The NYPD did not respond to a request for a comment about its data-collection practices during the current protests. But this February, an NYPD deputy chief testified to the City Council that the city crime lab’s local suspect DNA index included profiles from approximately 32,000 people, a quarter of whom never ended up being convicted of any crime. He also testified that about half of the people in the database had given their DNA with consent, while the other half had their DNA collected without their knowing it.

Like digital data, DNA has a way of sticking around. Just last September, North Dakota officials identified and arrested a Standing Rock pipeline protester from three years earlier based on DNA collected during an arrest relating to another protest. They matched his DNA from their database to DNA extracted from a cigarette butt he left at the scene of the protest in 2016.

Now that you’re in the system, how do you get out?

In short, it’s not easy and often not possible.

When it comes to DNA databases and gang databases and other investigative tools, the challenge is knowing that your information is in them in the first place. And there are only very rare examples of people successfully petitioning to get out of them.

Arrest records and court records are a bit more straightforward because people who have had run-ins with the police will at least be aware of them. But expunging those records can be difficult, too, because they have a tendency to travel.

One misconception a lot of people have, said Joshua Esmay, an attorney with the Legal Rights Center in Minneapolis, is that there’s such a thing as “a” criminal record—that if you’ve been arrested before, all of your information exists in one, central place.

“Records get generated at each point of contact within the criminal justice system, and each of the different places that generate the records will keep them in an electronic database,” Esmay explained. “Even before we get anything involving a prosecutor or the court, your record can already go statewide.”

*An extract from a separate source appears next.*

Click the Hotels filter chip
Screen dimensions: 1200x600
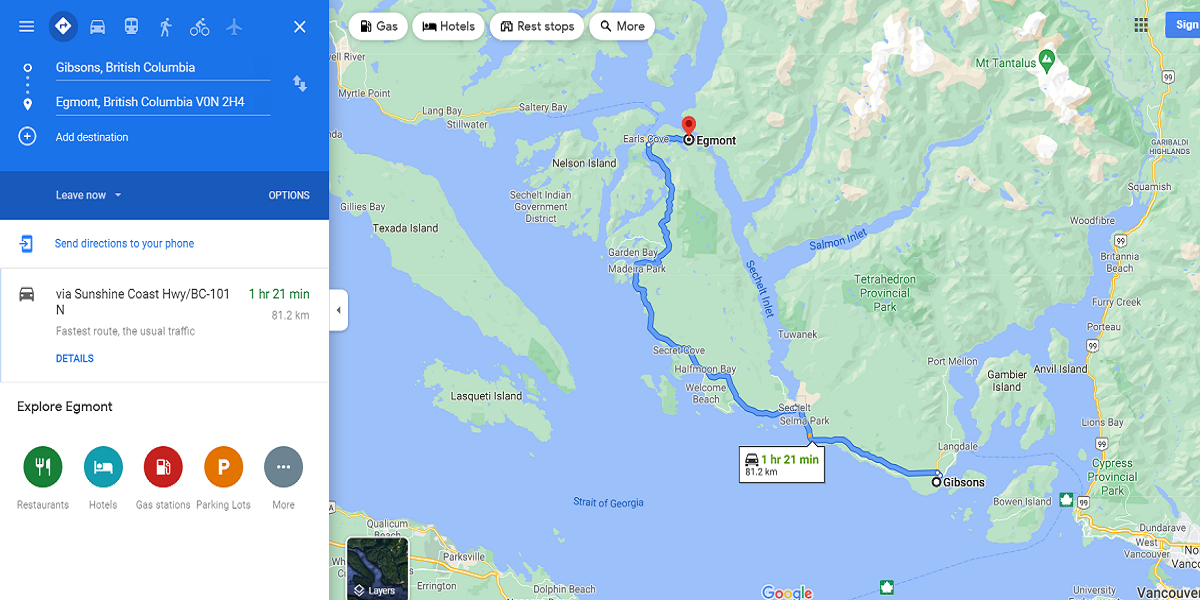point(448,26)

Local intel about protesters can also easily go from the city or state level to federal agencies.

For instance, George Joseph and Jessica Pishko have reported for The Appeal on how Immigration and Customs Enforcement has direct access to local police data, including records about day-to-day interactions between people and officers. This interconnectivity means that an arrest or even a traffic vaiolation could trigger a process that leads to someone’s deportation. “In some cases, witnesses and victims of crimes, too, are run through biometric databases or asked their immigration status,” wrote Pishko.

Because records exist in so many different places, they’re also pretty difficult to get rid of. Credit reporting agencies and background screening companies will often buy arrest, court, and jail and prison data and sell it to employers and landlords. That information (if it’s even about the right person, and not a mixup) can make potential employees or tenants look worse on paper than they should, especially if the screening companies don’t keep their records up to date with the cases’ ultimate outcomes.

Esmay helps run expungement clinics in Minneapolis, and he says he works to persuade judges to not only sealold court records but also to seal all of the related database entries in a checklist of about 10 interconnected agencies

He also said he’s seen a growing awareness of the collateral consequences of criminal records. “I’ve been helping put on different walk-in free legal clinics going back to 2012,” said Esmay, “and just in the last year, turnout at those has been the highest that we’ve ever seen.”

If all of this makes you wary about going out to exercise your First Amendment rights, just remember: Every time you use a phone, get in a car, or walk down a city street, you are generating data points that police potentially have access to. This is just one more.